Missouri should close the loophole and prohibit courts from admitting evidence of billed amounts for medical treatment that no one ever paid.

INTERNATIONAL REPUTATION AS ‘PLAINTIFF-FRIENDLY’ COURT

In April, the U.S. Court of Appeals for the Eighth Circuit agreed to hear a case that will have a monumental impact on the Missouri civil justice system, specifically in St. Louis.

Beginning in 2007, several international plaintiffs filed lawsuits against American companies, including Doe Run, in the City of St. Louis over a Peruvian company’s operation of a smelting facility in the Andes Mountains. The case was then removed to federal district court. Though the allegation that the facility’s emissions harmed nearby residents was brought by Peruvian citizens against a Peruvian company based on its Peruvian operations that are subject to Peruvian environmental law, a federal court ruled that it would decide the case, applying Missouri tort law.

Should the Eighth Circuit uphold the lower court’s decision, there is vast potential liability for American businesses engaged in legitimate international activity. The Associated Industries of Missouri described the potential impact: “St. Louis City juries, which are well known for issuing record-setting verdicts, will be invited to assess liability against companies located anywhere in the world on behalf of foreign nationals who have never been to Missouri, irrespective of the law or policy of the foreign nation.”

In addition, imposing the standards of Missouri tort law upon an environmental remediation project in Peru has significant international implications, overriding a country’s sovereign right to regulate and enforce its own environmental and economic development policies. It would give a green light for opportunistic plaintiffs’ lawyers to bring foreign suits in U.S. courts, seeking to apply favorable state laws in friendly courts.

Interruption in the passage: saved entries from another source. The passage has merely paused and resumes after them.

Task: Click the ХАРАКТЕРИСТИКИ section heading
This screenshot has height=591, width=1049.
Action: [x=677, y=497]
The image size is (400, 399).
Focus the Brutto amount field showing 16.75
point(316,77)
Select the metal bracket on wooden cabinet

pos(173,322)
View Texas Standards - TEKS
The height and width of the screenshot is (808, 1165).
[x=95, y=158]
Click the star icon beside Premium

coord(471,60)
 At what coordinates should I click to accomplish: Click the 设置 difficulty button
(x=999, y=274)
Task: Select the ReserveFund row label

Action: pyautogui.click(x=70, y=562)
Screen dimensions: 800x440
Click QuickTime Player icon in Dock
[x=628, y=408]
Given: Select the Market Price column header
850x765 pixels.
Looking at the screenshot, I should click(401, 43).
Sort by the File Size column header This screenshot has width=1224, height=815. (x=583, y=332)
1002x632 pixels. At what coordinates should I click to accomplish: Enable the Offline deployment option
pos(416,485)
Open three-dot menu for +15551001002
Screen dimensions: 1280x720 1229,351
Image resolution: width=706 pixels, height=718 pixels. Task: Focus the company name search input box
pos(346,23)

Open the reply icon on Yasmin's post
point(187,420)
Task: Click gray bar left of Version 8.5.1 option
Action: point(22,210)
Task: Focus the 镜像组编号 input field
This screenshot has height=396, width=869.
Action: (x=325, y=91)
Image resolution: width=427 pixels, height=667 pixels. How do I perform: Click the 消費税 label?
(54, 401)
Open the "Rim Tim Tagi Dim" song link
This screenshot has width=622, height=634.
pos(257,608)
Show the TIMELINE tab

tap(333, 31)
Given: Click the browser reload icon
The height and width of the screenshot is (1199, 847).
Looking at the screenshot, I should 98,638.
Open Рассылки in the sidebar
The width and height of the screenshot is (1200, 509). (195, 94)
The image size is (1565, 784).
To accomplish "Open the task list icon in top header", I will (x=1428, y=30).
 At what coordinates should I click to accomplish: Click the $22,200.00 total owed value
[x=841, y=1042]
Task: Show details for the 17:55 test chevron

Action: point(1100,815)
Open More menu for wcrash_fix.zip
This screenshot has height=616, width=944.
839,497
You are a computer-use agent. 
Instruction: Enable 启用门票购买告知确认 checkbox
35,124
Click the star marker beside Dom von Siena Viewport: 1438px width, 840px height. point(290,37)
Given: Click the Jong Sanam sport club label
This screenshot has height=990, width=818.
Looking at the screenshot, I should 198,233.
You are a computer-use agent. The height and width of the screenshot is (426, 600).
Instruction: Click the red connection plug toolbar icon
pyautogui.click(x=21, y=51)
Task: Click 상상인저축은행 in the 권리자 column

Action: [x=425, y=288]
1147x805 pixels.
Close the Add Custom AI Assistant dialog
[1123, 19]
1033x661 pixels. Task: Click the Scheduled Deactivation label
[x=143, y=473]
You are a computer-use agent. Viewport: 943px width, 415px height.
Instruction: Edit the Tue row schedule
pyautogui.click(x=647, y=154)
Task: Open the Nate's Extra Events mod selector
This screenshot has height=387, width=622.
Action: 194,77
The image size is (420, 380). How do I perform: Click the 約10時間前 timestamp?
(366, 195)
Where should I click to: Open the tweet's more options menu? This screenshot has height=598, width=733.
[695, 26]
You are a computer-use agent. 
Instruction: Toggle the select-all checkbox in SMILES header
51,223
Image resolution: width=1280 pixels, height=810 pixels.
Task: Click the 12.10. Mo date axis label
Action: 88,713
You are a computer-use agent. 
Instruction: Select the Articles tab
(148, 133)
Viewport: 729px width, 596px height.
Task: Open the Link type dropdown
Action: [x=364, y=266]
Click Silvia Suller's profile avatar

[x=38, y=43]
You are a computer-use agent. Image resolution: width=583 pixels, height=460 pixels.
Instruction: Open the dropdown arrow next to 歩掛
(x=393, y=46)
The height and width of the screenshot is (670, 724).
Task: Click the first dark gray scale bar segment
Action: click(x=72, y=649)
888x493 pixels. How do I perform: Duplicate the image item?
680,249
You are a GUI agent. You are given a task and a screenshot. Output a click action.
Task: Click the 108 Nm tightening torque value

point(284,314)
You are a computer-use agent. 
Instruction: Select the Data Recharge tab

"St. Louis City juries, which are well known for issuing record-setting verdicts, will be invited to assess liability against companies located anywhere in the world on behalf of foreign nationals who have never been to Missouri, irrespective of the law or policy of the foreign nation.”
Associated Industries of Missouri

LEGISLATIVE REFORMS STALLED

Much-needed reforms continue to stall in the Missouri legislature as several legislators have accepted campaign contributions from the trial bar and are now doing its bidding.

Senator Mike Moon, a Republican representing the 29th Senatorial District, is seeking re-election in the upcoming 2024 elections. During the election cycles spanning from 2014 to 2022, Senator Moon accepted a total of $24,850 in contributions from the trial bar. The majority of these funds were secured during his 2020 Senate campaign.

Another Republican legislator, Senator Bill Eigel, currently representing the 23rd Senatorial District, is vying for the Republican gubernatorial nomination. Across his prior campaigns, Senator Eigel has collected a total of $32,759 in trial bar donations, with a significant portion directed towards his 2020 Senate campaign. Notably, Senator Eigel enjoys support from the Believe in Life and Liberty (BILL) PAC, which, over the years, has received $306,169 in contributions from trial lawyers. Additionally, Senator Eigel is backed by the 100 PAC, which has accepted $183,560 in trial lawyer donations.